The first part of the book delves into why our current cultural acceptance of what healthy is (but they are LOW FAT Oreos, so it’s cool!) is slowly killing us.  The lack of fat and natural, real food, is making us sluggish, tired, and down right sick.  The core message – eat real food.  Bravo, Fat Burning Man.  You have fully focused my attention span (usually the span is no longer than that of a cranky two year olds, but I made it through a whole chapter!).

Part two and three get into the science and mechanics behind why we need to eat natural, move natural, get outside, and freaking get back to nature – in other words, BE WILD.  He also touches on something near and dear to my heart – he has a section discussing how all this applies to men and, gasp, how it separately applies to women.  Our bodies are different.  I find too often that for whatever reason, probably fear of the backlash of daring to say men and women are different, these differences are not acknowledged.  This book doesn’t play that game.  Bravo.

Now we get to the fun stuff – the recipes in the book.  I’ve been on a clean eating kick for a while now, but it is usually pretty unstructured and hey, this looks good, sort of cooking.  I lacked some variety and spice and these recipes really helped with that.  A highlight for me was the list of Wild Diet Staples.  I am a very busy person (*pats self on back) and this list is something I have gone to at least three times in the last two weeks, when I didn’t have time to sit down and make a recipe based shopping list.

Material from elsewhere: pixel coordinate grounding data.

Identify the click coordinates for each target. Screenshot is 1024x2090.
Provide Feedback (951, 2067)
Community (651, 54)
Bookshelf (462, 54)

The recipes are pretty simple and fun to make (I LOVE TO COOK!).  Probably the biggest change for me is that I have started drinking coffee.  I have, for a while now, been a lover of energy shots.  I thought coffee tasted gross, and tea was just too much effort some days.  But I know the energy shot habit is bad and the book gave me a kick in the butt to fix the bad.  I went full out.  French press, grinder, milk frother, and whole beans (sorry, haven’t gone the point of roasting my own beans yet, but I do have a roaster saved in my Amazon shopping cart).   I have been using MCT oil for a while now so I already had that on hand, but I picked up a huge jar of Ghee.  I now have coffee every morning.  It is a great dose of healthy fats, good caffeine, and is frankly tasty.  (To give you a feel of how much I didn’t drink coffee before – I lived in Seattle for ten years and I never bought nor drank a single cup of coffee, in any form, from Starbucks.  It’s part of the reason I’m not there anymore….the locals were threatening me with pitchforks).

Look At Me!  Frothing Coffee!!!
Look At Me! Frothing Coffee!!!

The food recipes are great and inspiring.  I have come to appreciate the flat out taste difference between grass fed beef and the red slime beef.  I appreciate how many different ways I can season nuts and seeds (which I’ve even started sprouting myself!).  I stop in the store and read every label and think, do I really know what these ingredients are?  Avocado is put on things I never imagined.  Most recipes are uncomplicated and very easy to make, with a few saucier ones thrown in there for when I’m feeling jazzy.

This week I have been seen walking in my neighborhood, fatty coffee in one hand, cookie in the other (I know, cookies for breakfast…), getting my fifteen minutes of morning sun.  All gained from this book.  I am no physical or mental specimen.  I have room to grow.  I occasionally drink a soda pop or eat a dorito, but Abel has made me wake up a little bit more with this book.  I am just someone looking to better myself every. damn. day.  This book is helping me in this journey.  It is well worth the read to gain more knowledge, add some good recipes to your repertoire, and make food part of your lifestyle.

Bottom line – The Wild Diet is not a diet.  It is a great new tool for your “I want to be a healthy badass” toolbox.  Check it out for sure.